▸ **INFORMATION GIVEN**
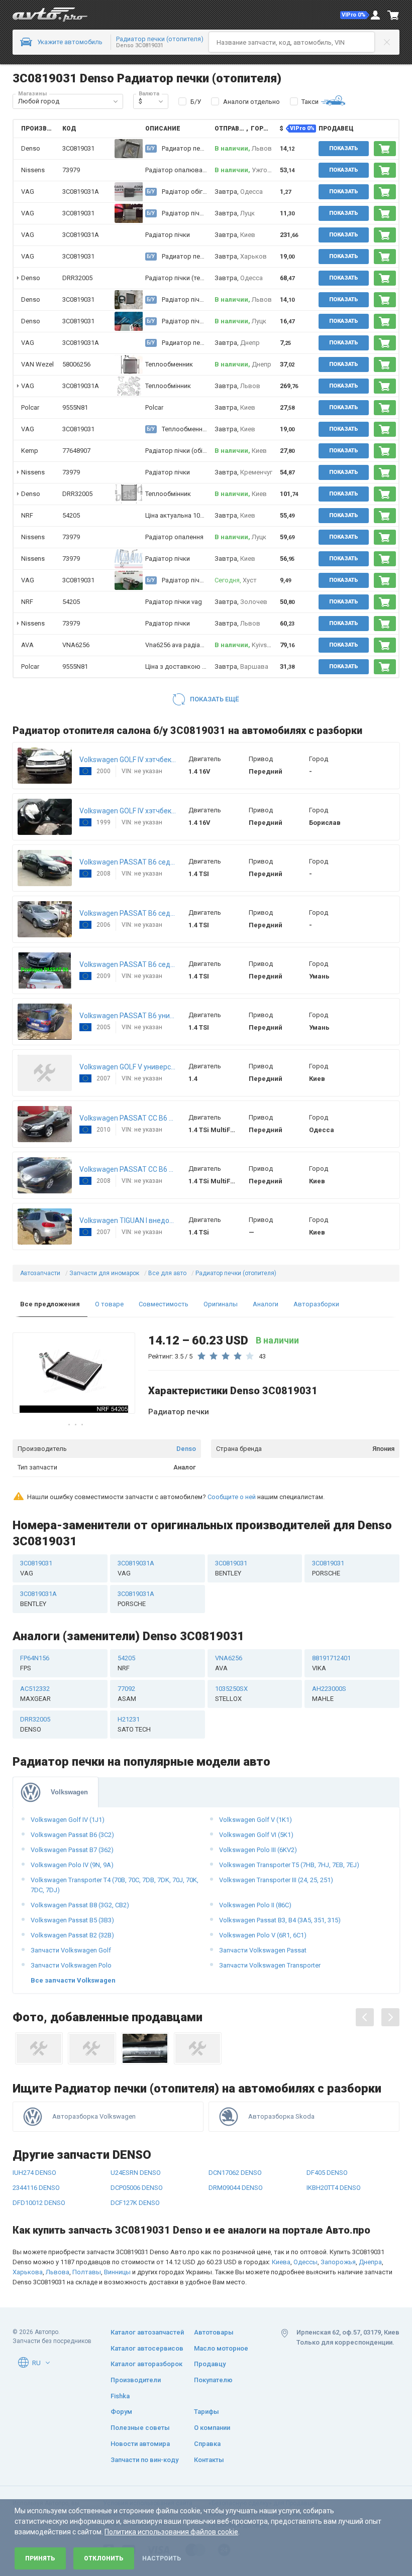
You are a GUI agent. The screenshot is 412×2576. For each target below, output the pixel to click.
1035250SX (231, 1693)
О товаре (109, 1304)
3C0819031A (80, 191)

...

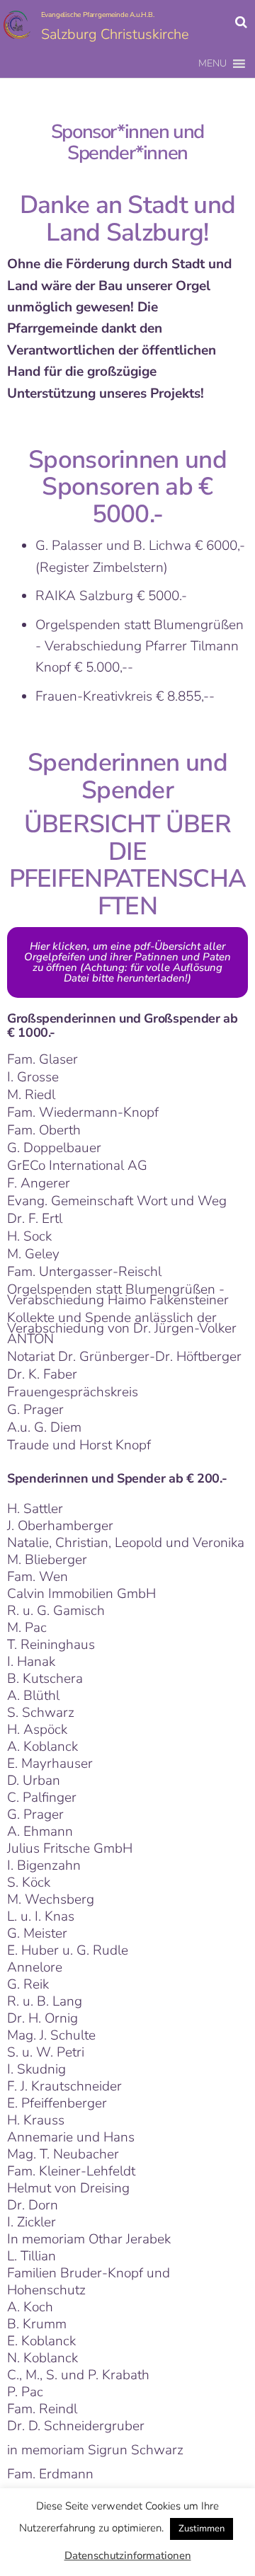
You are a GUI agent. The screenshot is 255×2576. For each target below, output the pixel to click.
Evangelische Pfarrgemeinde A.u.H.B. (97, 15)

▸ **TRY IT**
In the entries above, locate every line with the word "agent" and copy it.

▸ **EXPECTED OUTPUT**
You are a GUI agent. The screenshot is 412×2576. For each target below, output the pixel to click.
You are a GUI agent. The screenshot is 255×2576. For each target below, output the pixel to click.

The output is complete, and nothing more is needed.